Common Name: Rusty Blackhaw Viburnum, Southern Blackhaw, Downy Viburnum
Full sun to filtered shade; medium to moderately dry moisture level; tolerates a range of soils including sandy, sandy loam, medium loam, gravelly loam, clay loam, and clay; performs well in a wide range of pH conditions from acidic to alkaline.
10-20 feet height by 10-20 feet spread; tiny white flowers in rounded, flattened clusters 5 inches across in spring; fruits are dark blue berries up to 3/8 inch long, held in loose, drooping clusters, in fall.
Growth Rate: Medium
Maintenance: Low. No serious disease or insect problems. Promptly remove suckers to prevent spread unless naturalization is desired.
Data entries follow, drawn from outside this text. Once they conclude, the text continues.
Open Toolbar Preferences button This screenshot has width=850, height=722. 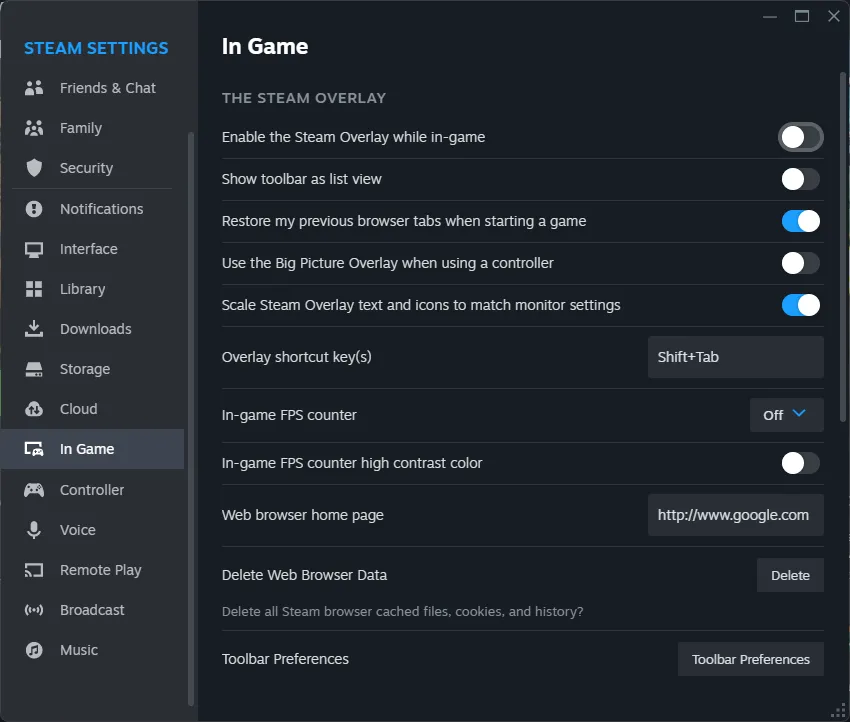coord(750,659)
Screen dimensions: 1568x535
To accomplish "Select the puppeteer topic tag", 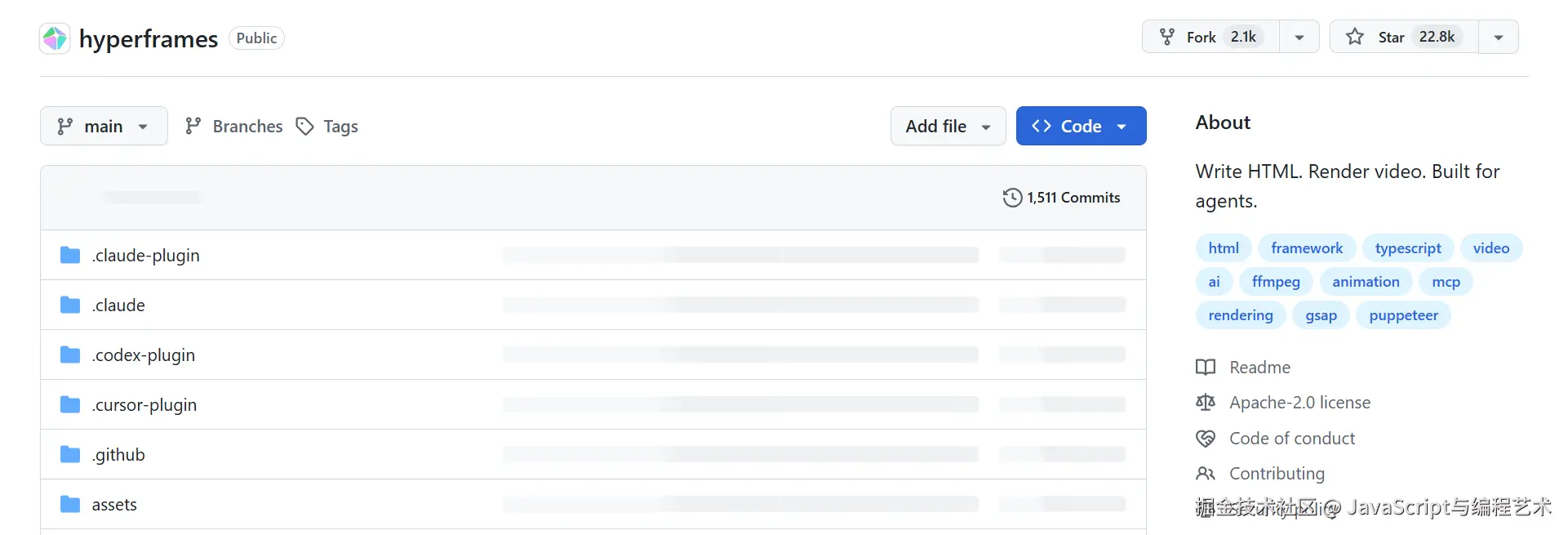I will pyautogui.click(x=1404, y=315).

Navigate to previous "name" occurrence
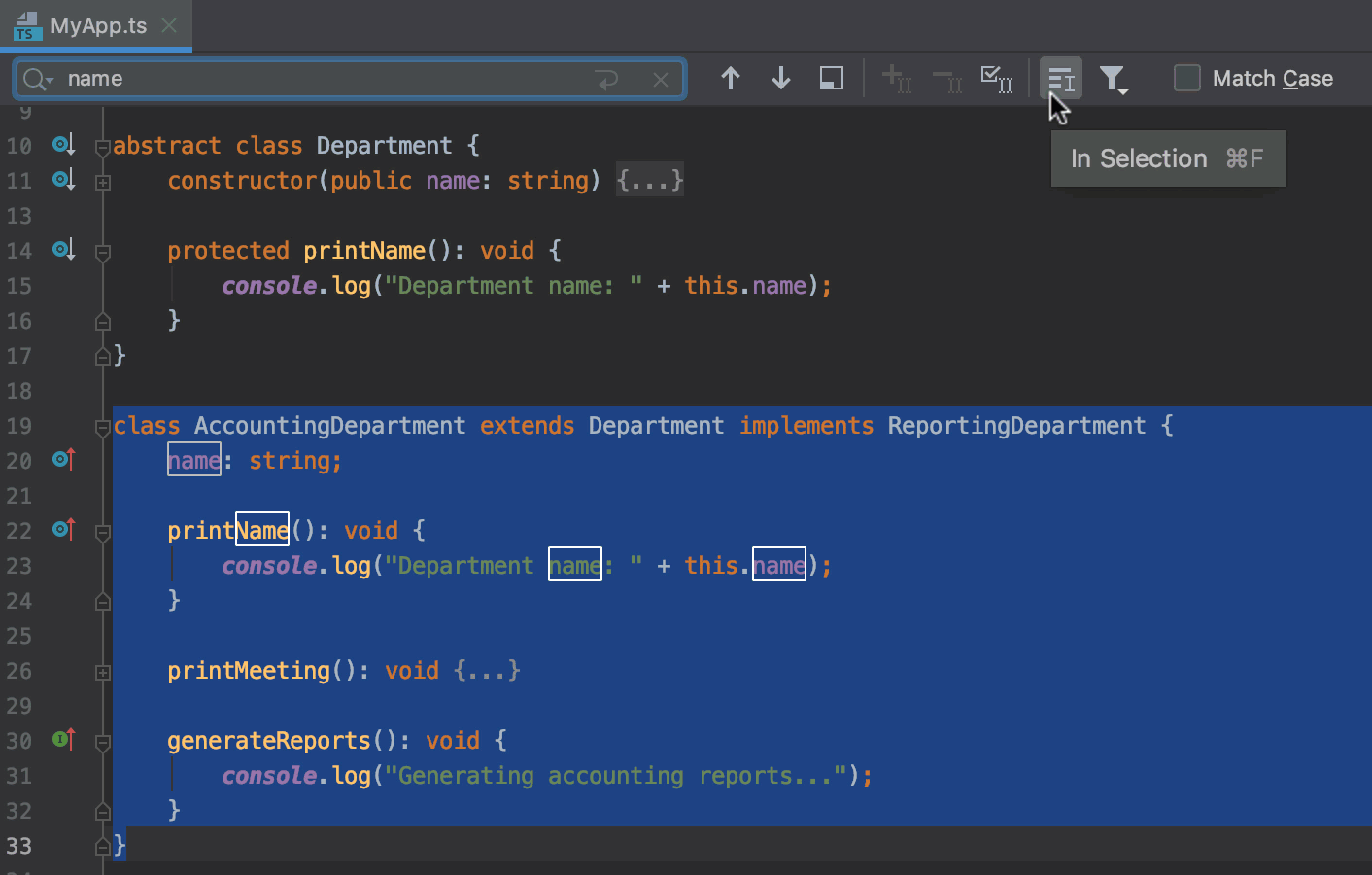731,78
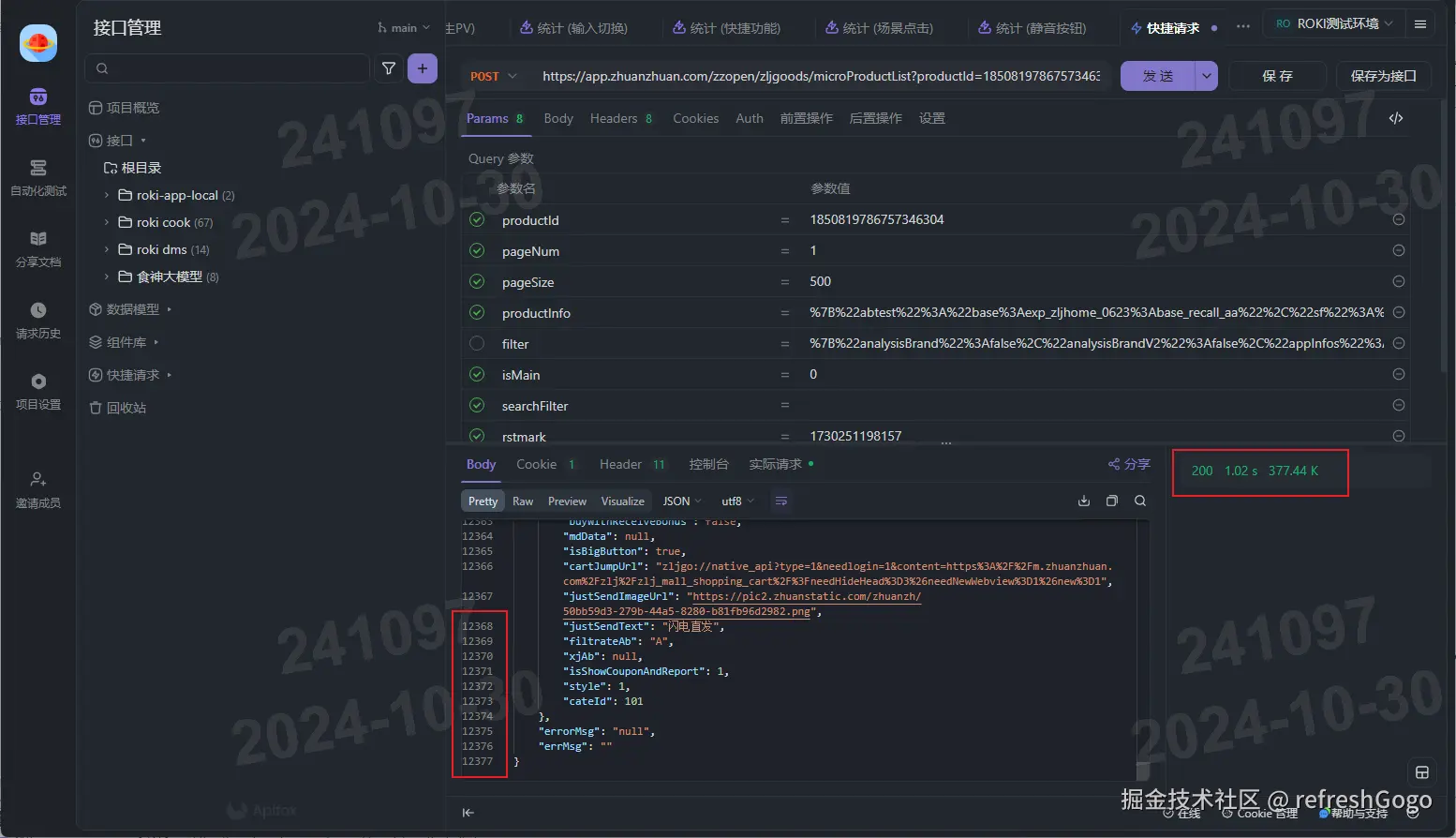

Propagation: Seed germination code E. Difficult from seed. Most often propagated by semi-hardwood cuttings taken in fall.
Native Region: Statewide
A suckering shrub or small tree that is an interesting ornamental landscape plant. Showy, edible fruit. Undersides of leaves are covered with rust brown hairs, hence the common name. Foliage turns an attractive reddish purple in fall. Makes a good understory planting for use in the shade of large canopy trees. Becomes more dense in full sun. Occurs naturally in open woodlands, on stream and river banks, and in rocky or dry woods and thickets. Good drought tolerance. Deserves to be more widely used. Cultivars available.
Attracts birds, butterflies and bees.